Just four letters, but four letters of deep importance to the human species.

Can you imagine a life without time keeping? A life where you don't know what year it is, the month, the day, the time to the minute or second?

As a species, humans are defined by time keeping. From the moment you take your first breath to the moment you take your last, your life is kept to a neat schedule by the continuous tick-tocking hand of the clock.

Arguably, time is one of the most important elements to becoming an accomplished runner.

We've all done it. Gone for a run with our ever reliable personal stop watches strapped to our wrists, recording our pace and comparing the time with previous runs, desperate to see some improvement. Or we've all ran races and taken an anxious glance at the timing clock, eager to discover if we've bettered our Personal Best. You've only got to run a local club road race and hear the simultaneous beep of watches around you at the kilometer or mile marks to realise that us runners can become obsessed with time and the implications that this will have on our satisfaction of our result and performance.

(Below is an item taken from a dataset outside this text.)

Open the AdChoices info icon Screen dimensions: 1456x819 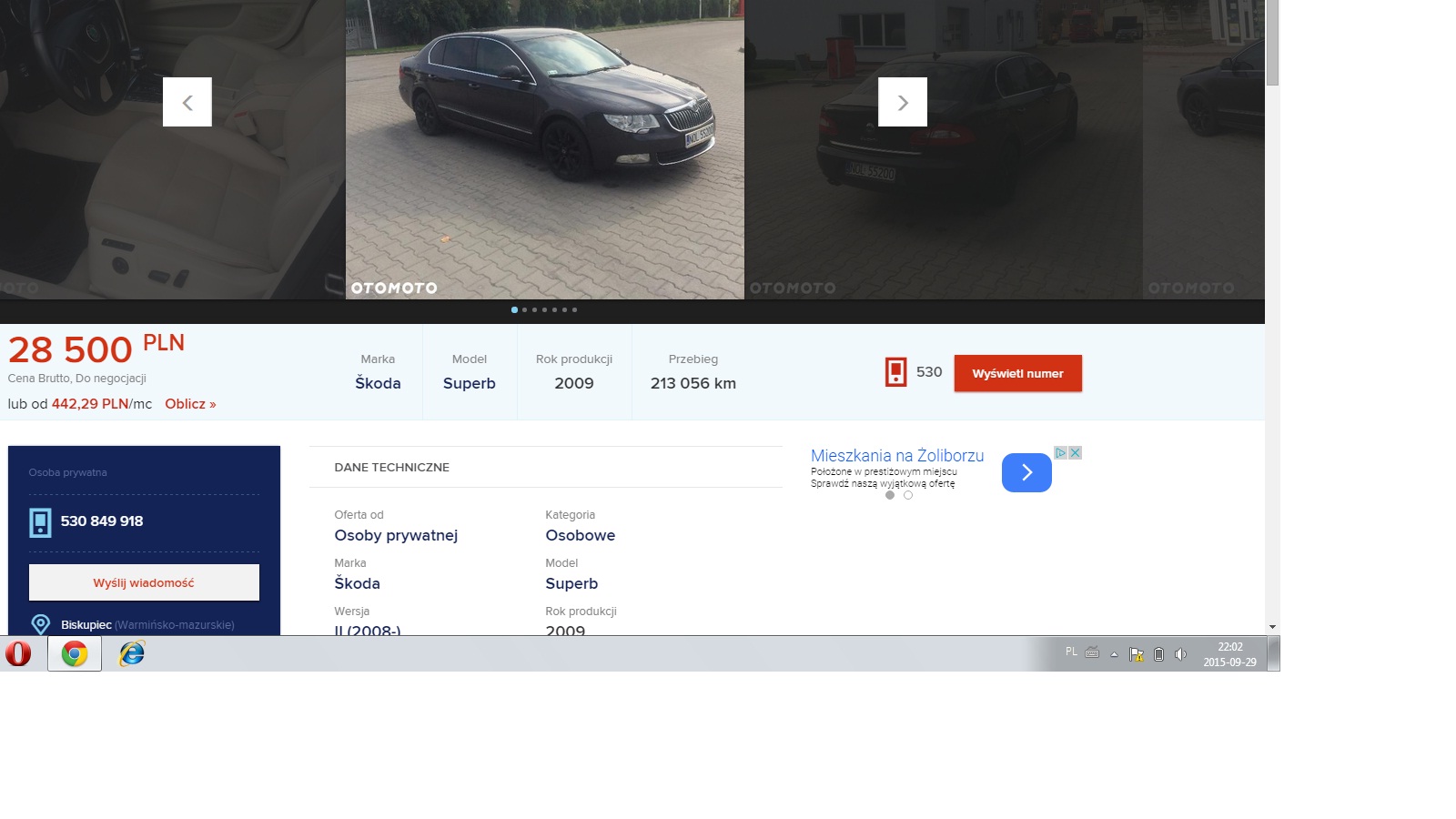(x=1060, y=453)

Nevertheless, the most precious and enjoyable moments within running are very rarely measured by time. To me, running is about freedom and allowing the body and mind to escape the monotony of time keeping in every day life. Running through the natural environment allows us to reconnect the mind and body to the incredible nature of the world around us; to a universe that forgets about time keeping and where moments seem to slow. It's only you, the path, trail or hill that lies in front of you. The mud and cold water seeping into your shoes and your ragged breathing as you feel your whole alertness and emotions sharpened with every tiring step forward.

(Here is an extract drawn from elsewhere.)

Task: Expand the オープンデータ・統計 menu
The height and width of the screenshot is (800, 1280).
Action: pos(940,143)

It may sound like a cliche but running helps you to feel alive and come to realise that the universe is so much bigger than yourself as an individual and society as a whole.
Running is about freedom and feeling alive
(Photo courtesy of High Terrain Events)
Sometimes though, within running you will have the urge to come back to the enduring presence of the infinity of time. Only recently, I have found that a small time period of just 12 seconds has its powerful grasp over me and my ambitions within the sport. This year I have been 12 seconds short of a goal, two sets of 12 seconds away from a dream. Sometimes, just 12 seconds ahead in time feels like it may take a lifetime to reach. 12 seconds can be a blink of an eye or an eternity, but I know that I will get there in the end with my continued hard work and determination.
Chasing the 12 second goal
(photo courtesy of  Maggie Walby)

Time, like many things is just a matter of perspective. If Usain Bolt or any other able-bodied World class 100 metre sprinter was to run 12 seconds in a race, that specific 12 seconds would be deemed as slow. If any Athlete within the T54 Paralympic class were to run 12 seconds for the 100 metres, this would be a World Record and deemed as incredibly fast.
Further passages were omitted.